■ **Pixel coordinate grounding data**
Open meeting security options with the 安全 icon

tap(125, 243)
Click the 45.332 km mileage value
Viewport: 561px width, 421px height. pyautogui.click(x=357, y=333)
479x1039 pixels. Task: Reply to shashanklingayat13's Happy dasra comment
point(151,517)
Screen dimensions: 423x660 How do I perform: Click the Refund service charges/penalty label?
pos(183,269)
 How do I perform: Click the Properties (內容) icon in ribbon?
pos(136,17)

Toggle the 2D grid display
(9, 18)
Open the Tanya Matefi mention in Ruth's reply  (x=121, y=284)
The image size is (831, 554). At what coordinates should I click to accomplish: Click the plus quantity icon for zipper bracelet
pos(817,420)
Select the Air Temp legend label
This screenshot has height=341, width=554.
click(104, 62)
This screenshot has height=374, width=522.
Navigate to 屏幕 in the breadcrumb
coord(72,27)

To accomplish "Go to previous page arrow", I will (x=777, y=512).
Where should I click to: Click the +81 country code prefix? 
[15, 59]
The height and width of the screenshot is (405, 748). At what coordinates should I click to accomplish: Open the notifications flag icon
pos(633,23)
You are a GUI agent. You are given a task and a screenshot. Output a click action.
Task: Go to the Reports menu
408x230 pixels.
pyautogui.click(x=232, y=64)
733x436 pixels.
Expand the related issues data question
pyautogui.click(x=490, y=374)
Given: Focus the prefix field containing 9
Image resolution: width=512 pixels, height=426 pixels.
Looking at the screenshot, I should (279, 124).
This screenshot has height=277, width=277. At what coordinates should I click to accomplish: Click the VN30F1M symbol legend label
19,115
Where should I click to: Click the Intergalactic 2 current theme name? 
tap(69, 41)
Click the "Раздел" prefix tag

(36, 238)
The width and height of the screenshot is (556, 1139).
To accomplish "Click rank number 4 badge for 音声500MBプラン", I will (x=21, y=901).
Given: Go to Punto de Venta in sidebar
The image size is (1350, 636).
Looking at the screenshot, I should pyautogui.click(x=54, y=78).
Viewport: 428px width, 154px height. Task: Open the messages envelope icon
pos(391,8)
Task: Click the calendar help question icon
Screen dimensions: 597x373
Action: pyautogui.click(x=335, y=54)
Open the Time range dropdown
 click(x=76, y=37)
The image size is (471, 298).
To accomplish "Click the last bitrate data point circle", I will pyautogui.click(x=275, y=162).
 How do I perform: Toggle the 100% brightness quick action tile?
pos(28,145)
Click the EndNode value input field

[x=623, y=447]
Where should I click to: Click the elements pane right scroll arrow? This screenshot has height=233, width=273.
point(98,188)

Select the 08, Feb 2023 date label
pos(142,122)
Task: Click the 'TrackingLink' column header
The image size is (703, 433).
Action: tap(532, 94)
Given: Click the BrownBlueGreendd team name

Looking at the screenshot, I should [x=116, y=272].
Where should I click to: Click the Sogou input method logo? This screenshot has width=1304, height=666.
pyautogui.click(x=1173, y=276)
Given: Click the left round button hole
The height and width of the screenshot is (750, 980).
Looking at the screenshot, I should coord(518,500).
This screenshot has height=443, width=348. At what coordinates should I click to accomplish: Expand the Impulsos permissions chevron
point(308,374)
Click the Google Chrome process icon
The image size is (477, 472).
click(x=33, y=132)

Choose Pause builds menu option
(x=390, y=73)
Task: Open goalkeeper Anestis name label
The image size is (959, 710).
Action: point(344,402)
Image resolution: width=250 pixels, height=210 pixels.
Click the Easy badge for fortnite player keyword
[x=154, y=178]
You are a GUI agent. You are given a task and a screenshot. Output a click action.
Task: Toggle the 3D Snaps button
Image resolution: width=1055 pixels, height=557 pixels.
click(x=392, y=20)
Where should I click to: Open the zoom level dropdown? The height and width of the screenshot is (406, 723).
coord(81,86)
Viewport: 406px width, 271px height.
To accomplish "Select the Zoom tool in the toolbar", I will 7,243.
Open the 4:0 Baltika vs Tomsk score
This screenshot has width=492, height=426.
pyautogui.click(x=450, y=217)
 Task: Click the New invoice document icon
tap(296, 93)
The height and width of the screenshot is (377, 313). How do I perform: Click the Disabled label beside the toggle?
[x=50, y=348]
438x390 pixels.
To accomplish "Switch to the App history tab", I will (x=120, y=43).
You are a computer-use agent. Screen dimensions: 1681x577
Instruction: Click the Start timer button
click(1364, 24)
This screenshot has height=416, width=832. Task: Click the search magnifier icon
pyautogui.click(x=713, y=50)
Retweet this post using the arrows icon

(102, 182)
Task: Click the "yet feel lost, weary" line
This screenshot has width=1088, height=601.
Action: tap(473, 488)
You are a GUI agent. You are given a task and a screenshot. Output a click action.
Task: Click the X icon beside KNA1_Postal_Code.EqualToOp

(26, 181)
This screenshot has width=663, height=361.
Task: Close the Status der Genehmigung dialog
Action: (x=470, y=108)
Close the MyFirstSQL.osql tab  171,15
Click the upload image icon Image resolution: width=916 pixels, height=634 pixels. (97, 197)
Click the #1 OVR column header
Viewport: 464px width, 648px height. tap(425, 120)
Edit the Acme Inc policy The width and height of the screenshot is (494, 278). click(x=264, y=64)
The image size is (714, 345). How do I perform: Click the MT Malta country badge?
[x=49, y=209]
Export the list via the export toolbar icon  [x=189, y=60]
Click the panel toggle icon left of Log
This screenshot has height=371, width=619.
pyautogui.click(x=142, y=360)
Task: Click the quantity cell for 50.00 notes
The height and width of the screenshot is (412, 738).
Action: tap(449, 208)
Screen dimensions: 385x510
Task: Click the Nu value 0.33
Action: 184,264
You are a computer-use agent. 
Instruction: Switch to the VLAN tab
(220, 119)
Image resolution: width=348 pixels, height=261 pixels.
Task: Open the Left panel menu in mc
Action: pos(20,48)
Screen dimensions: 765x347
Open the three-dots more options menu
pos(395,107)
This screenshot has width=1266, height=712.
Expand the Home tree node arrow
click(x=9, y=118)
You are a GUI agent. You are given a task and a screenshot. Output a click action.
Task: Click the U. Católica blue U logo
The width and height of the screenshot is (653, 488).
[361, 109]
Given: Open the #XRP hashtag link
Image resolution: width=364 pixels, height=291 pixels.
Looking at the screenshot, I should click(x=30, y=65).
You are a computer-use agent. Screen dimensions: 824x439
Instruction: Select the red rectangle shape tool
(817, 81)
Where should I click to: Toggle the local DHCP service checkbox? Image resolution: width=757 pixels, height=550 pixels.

■ **Work to be completed**
Determine how many lines of the records above contain the word "computer", and report only that number.

■ **Task solution**
3